Avant chaque chapitre de cette histoire de porteurs exclusivement masculins, Neyestani s'arrête sur les pensées d'une jeune femme, Rojan. Elle tisse un tapis. Il ne lui reste plus que quelques tapis à vendre. Ensuite, elle prévoit de s'enfuir avec son amant vers une ville et une nouvelle vie. À chaque chapitre, son tapis, une explosion de couleurs dans ce monde en noir et blanc, progresse un peu plus vers son achèvement. Mais il est essentiel que son père n'en sache rien, dans le monde moral impitoyable du Kurdistan rural.

Dans son histoire aussi, un oiseau en papier jouera un rôle crucial. L'un des fils conducteurs astucieux de Neyestani révèle peu à peu que le père et l'amant de Rojan se battent dans la neige, parmi les kolbars.

 

Clive Bell est un écrivain et un musicien qui s'intéresse particulièrement aux musiques du monde.

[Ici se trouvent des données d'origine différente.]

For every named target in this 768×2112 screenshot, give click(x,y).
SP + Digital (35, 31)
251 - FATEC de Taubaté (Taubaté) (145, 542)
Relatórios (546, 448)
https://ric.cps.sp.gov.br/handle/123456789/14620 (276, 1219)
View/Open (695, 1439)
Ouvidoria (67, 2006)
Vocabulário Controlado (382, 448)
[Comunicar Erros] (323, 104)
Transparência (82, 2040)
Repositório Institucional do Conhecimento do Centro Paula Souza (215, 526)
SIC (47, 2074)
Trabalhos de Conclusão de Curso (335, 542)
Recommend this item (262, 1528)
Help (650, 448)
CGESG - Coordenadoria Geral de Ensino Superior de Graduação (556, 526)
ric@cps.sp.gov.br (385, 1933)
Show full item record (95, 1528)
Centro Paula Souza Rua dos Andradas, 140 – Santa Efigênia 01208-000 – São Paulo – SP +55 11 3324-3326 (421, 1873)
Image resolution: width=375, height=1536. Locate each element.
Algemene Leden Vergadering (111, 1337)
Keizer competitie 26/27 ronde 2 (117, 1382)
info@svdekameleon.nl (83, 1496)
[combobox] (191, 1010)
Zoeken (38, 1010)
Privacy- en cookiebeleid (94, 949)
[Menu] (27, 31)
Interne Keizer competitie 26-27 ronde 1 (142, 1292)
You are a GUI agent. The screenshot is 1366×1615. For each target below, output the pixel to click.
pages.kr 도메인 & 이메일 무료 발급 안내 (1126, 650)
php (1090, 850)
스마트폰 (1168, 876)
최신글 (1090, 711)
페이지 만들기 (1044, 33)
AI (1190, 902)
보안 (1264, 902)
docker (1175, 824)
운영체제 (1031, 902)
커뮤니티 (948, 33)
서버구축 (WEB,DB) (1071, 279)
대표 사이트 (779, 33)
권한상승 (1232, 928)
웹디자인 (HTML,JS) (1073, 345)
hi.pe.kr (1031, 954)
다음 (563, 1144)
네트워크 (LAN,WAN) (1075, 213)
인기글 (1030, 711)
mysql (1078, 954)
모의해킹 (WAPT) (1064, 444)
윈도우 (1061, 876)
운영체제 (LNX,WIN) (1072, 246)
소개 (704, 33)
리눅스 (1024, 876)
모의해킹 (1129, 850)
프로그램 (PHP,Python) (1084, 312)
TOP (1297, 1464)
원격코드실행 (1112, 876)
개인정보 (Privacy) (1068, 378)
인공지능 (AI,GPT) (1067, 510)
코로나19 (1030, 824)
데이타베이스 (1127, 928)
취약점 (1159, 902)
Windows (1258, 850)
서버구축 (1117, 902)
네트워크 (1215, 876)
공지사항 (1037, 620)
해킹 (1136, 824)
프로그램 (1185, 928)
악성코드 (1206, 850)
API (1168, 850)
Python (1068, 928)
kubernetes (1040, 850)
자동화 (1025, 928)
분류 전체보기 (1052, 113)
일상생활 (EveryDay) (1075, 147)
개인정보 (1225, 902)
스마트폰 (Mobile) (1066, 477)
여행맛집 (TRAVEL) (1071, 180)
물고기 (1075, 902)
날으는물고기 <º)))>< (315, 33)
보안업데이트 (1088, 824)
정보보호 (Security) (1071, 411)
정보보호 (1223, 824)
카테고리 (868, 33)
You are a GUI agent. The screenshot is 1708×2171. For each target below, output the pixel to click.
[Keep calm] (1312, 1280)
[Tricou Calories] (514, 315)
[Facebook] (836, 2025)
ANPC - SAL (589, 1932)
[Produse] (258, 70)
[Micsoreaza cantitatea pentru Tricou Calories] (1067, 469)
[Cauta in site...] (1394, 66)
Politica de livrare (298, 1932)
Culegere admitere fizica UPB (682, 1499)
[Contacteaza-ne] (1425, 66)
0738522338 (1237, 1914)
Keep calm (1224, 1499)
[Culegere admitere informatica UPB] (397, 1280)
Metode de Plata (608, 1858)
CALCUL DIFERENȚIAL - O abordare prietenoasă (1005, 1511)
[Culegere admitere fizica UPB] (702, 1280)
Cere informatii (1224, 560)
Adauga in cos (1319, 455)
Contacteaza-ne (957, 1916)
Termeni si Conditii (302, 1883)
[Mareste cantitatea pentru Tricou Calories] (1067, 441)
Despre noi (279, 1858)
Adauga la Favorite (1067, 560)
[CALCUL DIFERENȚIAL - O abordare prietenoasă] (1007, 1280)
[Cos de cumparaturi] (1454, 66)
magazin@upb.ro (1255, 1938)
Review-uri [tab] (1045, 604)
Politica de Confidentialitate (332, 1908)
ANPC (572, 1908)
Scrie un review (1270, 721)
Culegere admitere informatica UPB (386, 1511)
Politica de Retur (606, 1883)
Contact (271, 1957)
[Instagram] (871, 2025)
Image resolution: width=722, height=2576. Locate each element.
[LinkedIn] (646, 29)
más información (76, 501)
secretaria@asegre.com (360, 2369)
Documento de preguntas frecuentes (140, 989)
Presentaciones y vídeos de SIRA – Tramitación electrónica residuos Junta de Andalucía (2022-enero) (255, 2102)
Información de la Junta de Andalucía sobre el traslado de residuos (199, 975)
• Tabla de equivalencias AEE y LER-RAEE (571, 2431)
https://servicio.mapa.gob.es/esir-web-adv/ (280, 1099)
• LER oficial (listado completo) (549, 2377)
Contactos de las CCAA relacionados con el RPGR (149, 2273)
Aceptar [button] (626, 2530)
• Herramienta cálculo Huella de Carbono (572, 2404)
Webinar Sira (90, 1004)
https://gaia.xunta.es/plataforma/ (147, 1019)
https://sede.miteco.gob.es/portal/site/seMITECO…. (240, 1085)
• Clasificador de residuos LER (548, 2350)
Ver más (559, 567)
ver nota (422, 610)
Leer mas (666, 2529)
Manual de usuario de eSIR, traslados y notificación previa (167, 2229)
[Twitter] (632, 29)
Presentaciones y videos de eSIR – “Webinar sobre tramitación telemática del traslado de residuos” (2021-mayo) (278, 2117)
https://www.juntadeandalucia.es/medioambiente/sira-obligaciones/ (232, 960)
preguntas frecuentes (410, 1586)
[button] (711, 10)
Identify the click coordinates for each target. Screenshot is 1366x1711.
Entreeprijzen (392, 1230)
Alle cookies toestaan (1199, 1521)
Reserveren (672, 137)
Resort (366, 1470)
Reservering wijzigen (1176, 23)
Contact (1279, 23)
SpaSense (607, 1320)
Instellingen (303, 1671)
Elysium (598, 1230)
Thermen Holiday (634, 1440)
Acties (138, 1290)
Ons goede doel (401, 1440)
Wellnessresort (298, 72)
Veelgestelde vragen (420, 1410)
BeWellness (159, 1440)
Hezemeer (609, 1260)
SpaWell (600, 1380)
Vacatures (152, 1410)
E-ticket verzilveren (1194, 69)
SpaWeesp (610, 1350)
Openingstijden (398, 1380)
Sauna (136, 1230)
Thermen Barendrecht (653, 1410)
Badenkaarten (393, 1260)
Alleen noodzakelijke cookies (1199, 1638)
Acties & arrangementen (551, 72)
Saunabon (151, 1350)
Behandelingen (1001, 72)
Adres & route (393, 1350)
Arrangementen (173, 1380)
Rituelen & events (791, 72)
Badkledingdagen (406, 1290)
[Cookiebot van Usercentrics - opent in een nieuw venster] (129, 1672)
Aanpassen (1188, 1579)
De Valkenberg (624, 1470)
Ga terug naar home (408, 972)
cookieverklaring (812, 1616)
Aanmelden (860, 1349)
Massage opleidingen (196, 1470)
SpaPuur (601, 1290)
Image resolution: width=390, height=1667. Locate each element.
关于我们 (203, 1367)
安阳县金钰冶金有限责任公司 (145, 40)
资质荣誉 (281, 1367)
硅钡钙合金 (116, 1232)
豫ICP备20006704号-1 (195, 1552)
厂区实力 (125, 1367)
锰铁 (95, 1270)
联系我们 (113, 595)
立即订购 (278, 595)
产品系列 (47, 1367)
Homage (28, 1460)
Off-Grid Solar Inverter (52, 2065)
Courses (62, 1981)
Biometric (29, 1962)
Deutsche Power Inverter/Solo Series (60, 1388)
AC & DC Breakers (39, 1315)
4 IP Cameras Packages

Il écrit régulièrement pour le mensuel musical The Wire à Londres. Parmi ses sujets récents, citons l'artiste-musicien libanais Raed Yassin, le groupe de rock nigérien Mdou Moctar, le batteur-compositeur indien britannique Sarathy Korwar et le label Leo, responsable de la diffusion du free jazz de l'ère soviétique. Musicien, Bell est spécialisé dans la musique japonaise et la flûte shakuhachi, et a participé à la bande-son de plusieurs grands films et jeux. Ses flûtes ont récemment figuré dans le jeu à succès Ghost of Tsushima.